Other members of the OPEC+ oil suppliers’ cartel were not consulted on the matter, Novak had said earlier.
“We will see how the market situation will unfold, and depending on this, decisions will be taken on the market,” the minister said, adding that “the present decision has only been made for March.”
Companies will make cuts that are proportionate to their overall production, according to Novak, and will affect only crude oil and not condensate supply.
Under Russia’s commitments under OPEC+’s current production deal, Russia can produce up to 10.48mn bpd of oil next month. It has been producing less than its quotas in recent months as a result of fallout from Western sanctions, however, with production averaged only 9.8-9.9mn bpd in January.
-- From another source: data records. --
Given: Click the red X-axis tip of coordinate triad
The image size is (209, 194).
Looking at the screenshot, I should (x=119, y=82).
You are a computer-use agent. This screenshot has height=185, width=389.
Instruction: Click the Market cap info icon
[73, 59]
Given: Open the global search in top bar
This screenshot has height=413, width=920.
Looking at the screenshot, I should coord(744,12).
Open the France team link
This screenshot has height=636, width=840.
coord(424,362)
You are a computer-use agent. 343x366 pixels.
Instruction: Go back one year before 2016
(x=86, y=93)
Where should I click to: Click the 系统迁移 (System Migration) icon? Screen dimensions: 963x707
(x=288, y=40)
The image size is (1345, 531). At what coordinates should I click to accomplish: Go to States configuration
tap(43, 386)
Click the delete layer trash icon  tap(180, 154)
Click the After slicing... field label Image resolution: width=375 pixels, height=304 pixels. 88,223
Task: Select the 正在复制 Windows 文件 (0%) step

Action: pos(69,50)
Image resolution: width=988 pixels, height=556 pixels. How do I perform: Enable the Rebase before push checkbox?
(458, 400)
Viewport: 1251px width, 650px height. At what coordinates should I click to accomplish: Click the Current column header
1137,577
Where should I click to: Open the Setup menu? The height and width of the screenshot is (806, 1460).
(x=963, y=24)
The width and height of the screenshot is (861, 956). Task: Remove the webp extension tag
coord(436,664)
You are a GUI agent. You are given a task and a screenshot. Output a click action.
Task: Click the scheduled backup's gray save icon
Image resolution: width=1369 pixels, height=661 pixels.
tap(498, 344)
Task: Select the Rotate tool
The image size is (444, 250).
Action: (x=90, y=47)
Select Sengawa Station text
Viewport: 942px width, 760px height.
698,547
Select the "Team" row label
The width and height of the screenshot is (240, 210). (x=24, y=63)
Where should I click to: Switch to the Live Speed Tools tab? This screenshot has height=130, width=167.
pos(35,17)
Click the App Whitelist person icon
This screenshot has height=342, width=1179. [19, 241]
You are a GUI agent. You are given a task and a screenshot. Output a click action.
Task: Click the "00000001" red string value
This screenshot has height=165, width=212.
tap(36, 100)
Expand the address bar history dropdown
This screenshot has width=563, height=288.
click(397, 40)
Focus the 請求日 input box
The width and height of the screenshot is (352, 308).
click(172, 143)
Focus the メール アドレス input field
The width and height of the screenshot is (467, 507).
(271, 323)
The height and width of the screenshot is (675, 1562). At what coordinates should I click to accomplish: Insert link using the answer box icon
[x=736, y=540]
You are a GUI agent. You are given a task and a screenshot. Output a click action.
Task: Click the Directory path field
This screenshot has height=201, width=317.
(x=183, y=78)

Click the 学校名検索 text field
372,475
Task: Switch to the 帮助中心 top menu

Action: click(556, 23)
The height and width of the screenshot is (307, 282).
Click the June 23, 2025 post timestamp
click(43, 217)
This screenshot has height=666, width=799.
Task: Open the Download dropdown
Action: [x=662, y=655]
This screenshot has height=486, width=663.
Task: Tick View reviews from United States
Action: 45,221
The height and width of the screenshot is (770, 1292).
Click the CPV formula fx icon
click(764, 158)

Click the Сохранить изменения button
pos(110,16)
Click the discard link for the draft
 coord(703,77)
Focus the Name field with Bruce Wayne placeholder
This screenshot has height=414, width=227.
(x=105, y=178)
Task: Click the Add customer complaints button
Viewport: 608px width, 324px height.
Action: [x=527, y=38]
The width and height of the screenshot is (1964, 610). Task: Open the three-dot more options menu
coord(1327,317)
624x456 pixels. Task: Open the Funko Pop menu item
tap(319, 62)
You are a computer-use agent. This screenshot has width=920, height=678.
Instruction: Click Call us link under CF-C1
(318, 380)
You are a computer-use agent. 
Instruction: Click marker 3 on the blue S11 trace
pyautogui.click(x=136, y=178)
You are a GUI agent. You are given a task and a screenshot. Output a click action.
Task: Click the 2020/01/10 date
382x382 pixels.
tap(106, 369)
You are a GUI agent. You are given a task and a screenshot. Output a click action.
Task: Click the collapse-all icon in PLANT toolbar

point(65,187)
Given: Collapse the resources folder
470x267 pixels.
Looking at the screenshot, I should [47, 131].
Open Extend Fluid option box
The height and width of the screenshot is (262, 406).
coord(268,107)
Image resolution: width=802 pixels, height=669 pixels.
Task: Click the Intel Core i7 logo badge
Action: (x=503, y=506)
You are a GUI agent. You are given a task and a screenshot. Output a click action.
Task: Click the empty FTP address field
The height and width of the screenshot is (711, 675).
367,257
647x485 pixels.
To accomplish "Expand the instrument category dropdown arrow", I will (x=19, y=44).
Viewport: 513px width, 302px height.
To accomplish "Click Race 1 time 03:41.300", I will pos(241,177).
Meanwhile, OPEC+’s de-facto head, Saudi Arabian Energy Minister Prince Abdulaziz bin Salman Al-Saud, said last week that it would stick with the quotas that were agreed in October. He cited concern about the outlook for Chinese demand as a reason not to release more barrels onto the market.
“The Chinese economy’s unlocking and because of that you will have demand and what have you, but we all went through the cycles of openings and lockdowns and therefore what assurances [would we have] and the world have that none of what we went through, all of us, every country, will not be repeated?,” he said in an interview with Energy Aspects.